Exercício escrito 1 >>
Reescreva a parte dos registros que começa na linha que contém "This screenshot has width=1200, height=572." e segue até o fim dos registros, substituindo "muted" por "silenced" e deixando o resto inalterado. Não inclua as imagens na resposta.

Trecho do texto >>

════════

O que disto era cristianismo? A resposta de Paulo é que nenhum daqueles modelos não passava de discursos vazios. Os “paulinos”, “petrinos”, “apolinos” ou “jesuínos” não passavam de manchas no verdadeiro cristianismo porque não estava resultando em nenhum impacto nem na vida da igreja nem entre os gentios. Se era assim, qual o modelo a ser proposto? Sem dúvida um que pudesse ser seguido, examinado, que eles conhecessem bem. E Paulo ousa desafiá-los a serem tal como ele. Ele ousadamente se oferece como modelo.
Pode parecer muita ousadia de Paulo, mas o fato é que Paulo podia fazê-lo do alto de sua autoridade apostólica e, principalmente, do exemplo de sua própria vida, como havia vivido entre eles: fora observado como um estranho, um peregrino; fora analisado como um pregador de “estranhos deuses”; tivera sua vida escrutinada por aqueles que se sentiam tentados a segui-lo, e após provado, fora aprovado entre os gentios [I Ts 1.9: ...pois eles mesmos, no tocante a nós, proclamam que repercussão teve o nosso ingresso no vosso meio, e como, deixando os ídolos, vos convertestes a Deus, para servirdes o Deus vivo e verdadeiro]. Paulo certamente sabia do risco que estava correndo ao oferecer-se como modelo, pois um grupo poderia aplaudi-lo e os demais poderiam endurecer ainda mais a oposição. Mas devemos nos lembrar que Paulo estava escrevendo a crentes - homens e mulheres que haviam nascido de novo e obtiveram um novo tipo de discernimento [I Co 2.14: Ora, o homem natural não aceita as coisas do Espírito de Deus, porque lhe são loucura; e não pode entendê-las, porque elas se discernem espiritualmente].

════════

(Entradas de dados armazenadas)
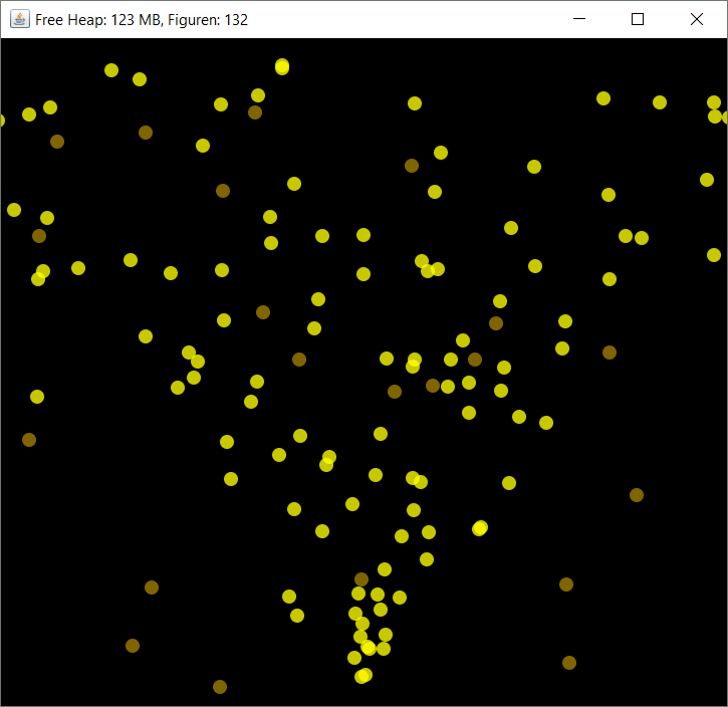This screenshot has height=707, width=728.
Task: Click the brown circle touching the canvas bottom edge
Action: coord(220,687)
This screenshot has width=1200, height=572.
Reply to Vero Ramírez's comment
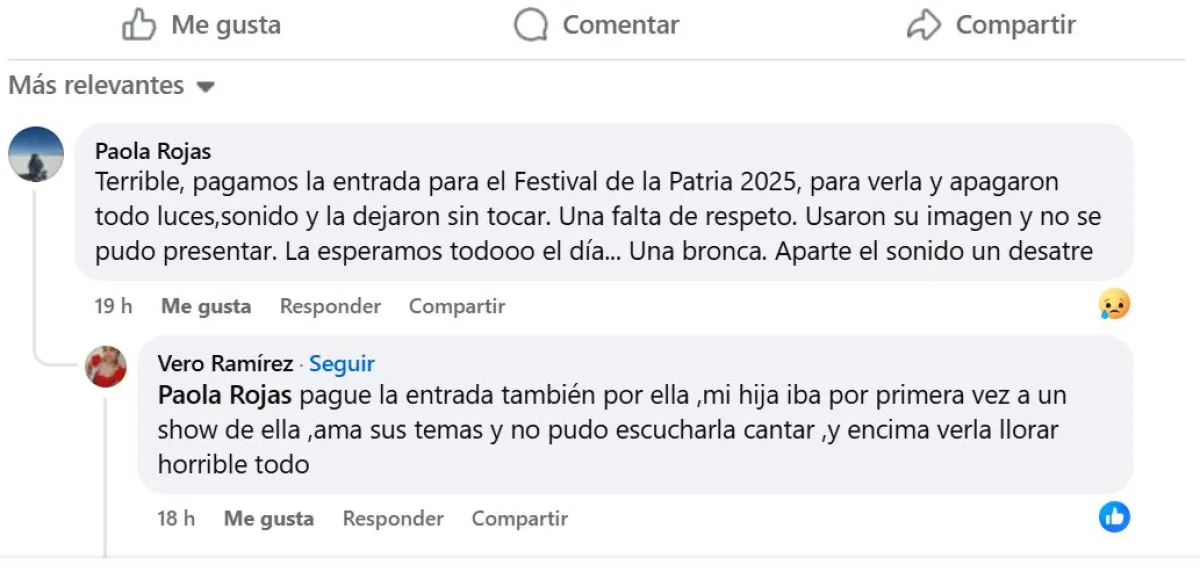pos(393,518)
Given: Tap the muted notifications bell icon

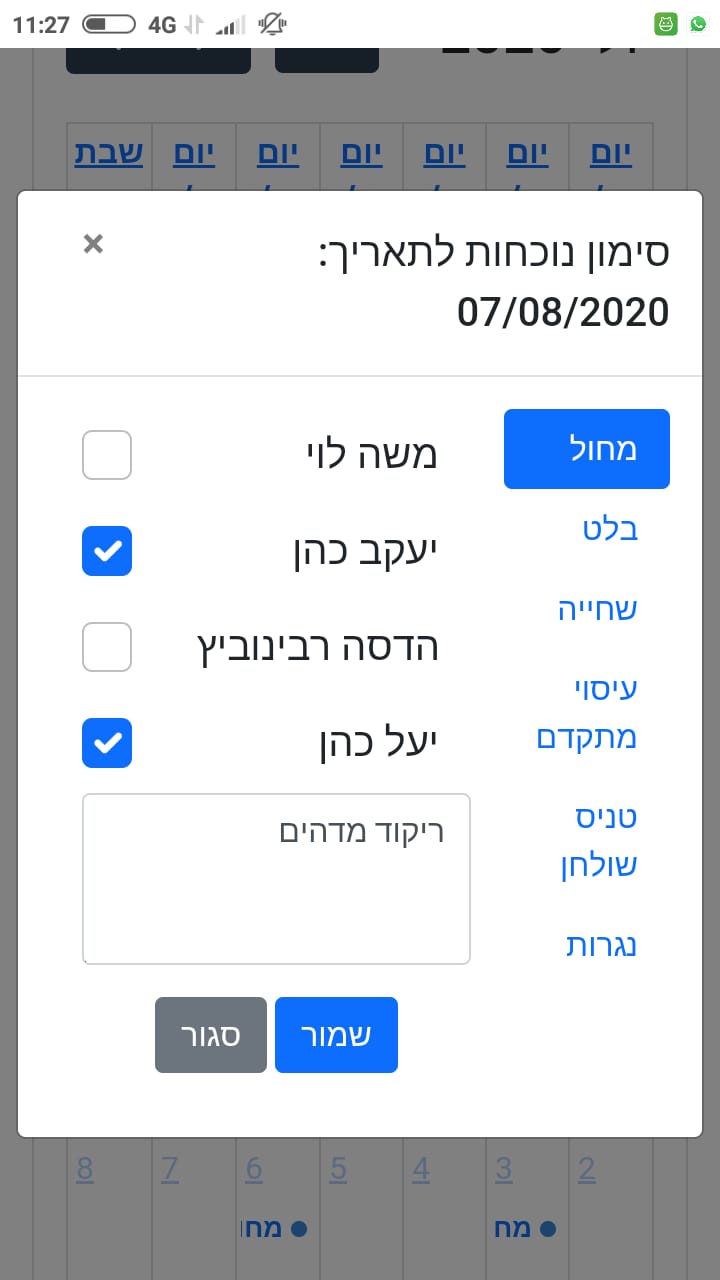Looking at the screenshot, I should [271, 25].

════════

Exercício escrito 2 >>
Segundo o trecho do texto, a quem Paulo estava escrevendo?

Resposta completa 1 >>
This screenshot has width=1200, height=572.
Reply to Vero Ramírez's comment
pos(393,518)
Given: Tap the silenced notifications bell icon

Looking at the screenshot, I should [271, 25].

Resposta completa 2 >>
A crentes: homens e mulheres que haviam nascido de novo e obtiveram um novo tipo de discernimento.